Notice that the three candles including the doji and the two to the left of the doji, each have slightly lower highs.

Weak directional closes defined

There are then three upward facing candles, however, each fails to close much above its 50% level – for a candle to be considered bullish, really, we would want to see it closed in the top 25% at least – again a good sign for this trade.

Mini-swing correction defined

Thus what we have is the formation of a mini-swing correction, making up a rectangle potential energy building area, tested several times to the upside, followed by a new swing lower, consisting of three bearish candles,

Three black crows Japanese candlestick pattern

NB. This is also the ‘three black [in this case red] crows’ Japanese candlestick pattern.

As per the figure above, a new M15 swing low is established 2 hours and 45 minutes after entry, as marked by the first red elipse.

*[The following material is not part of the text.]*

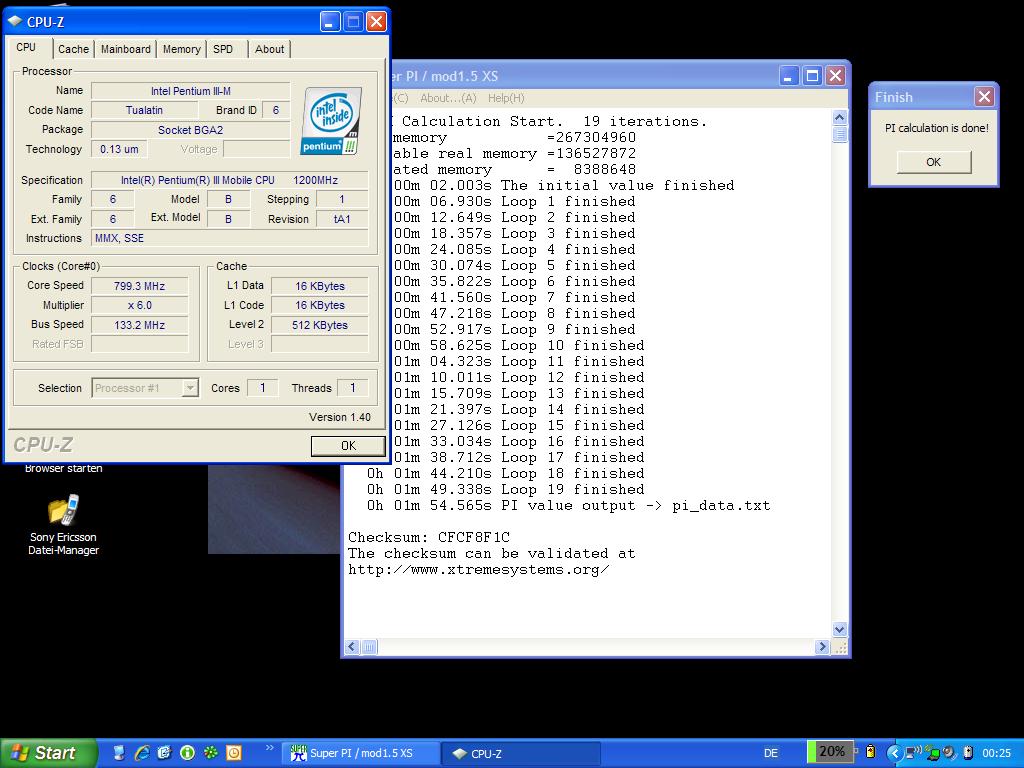The width and height of the screenshot is (1024, 768).
Task: Click the orange clock quick launch icon
Action: [x=233, y=753]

Confirmation of swing correction

The swing correction is confirmed by the multiple testing near the entry level forming a region of sideways flow after the entry with a clear top as we just mentioned.

New swing establishment

The break of the low and close beneath it confirms the new swing is being established at the point of the close of the candle whose lower body and wick protrudes through the first red elipse marker

Stop management

The stop can then be brought above the correction high, effectively placed at the break even point.

Chart: 15 minute chart highlighting new swing low formation

Let us look more closely at the targets.

Fibonacci retracements and expansions

In the next chart, we have drawn Fibonacci retracements and expansions using the latest swing down (external Fibonacci retracements), off the back of the swing up before our reversal entry (alternate fibonacci retracements), and finally, by projecting a move that is precisely 200% of the recent upmove, from the top of the most recent pivot high projected downwards, i.e. from the high above the stop loss, to the low before the trade was placed, and beyond by 100% of that move, to include internal retracements.

See the section of the site on Fibonacci retracements, extensions, expansions, and alternate extensions for more information on these.

Price touch of lower bollinger band

As the price continues to drop, it finally hits the new position of the lower Bollinger band on the H1 chart, at 5350.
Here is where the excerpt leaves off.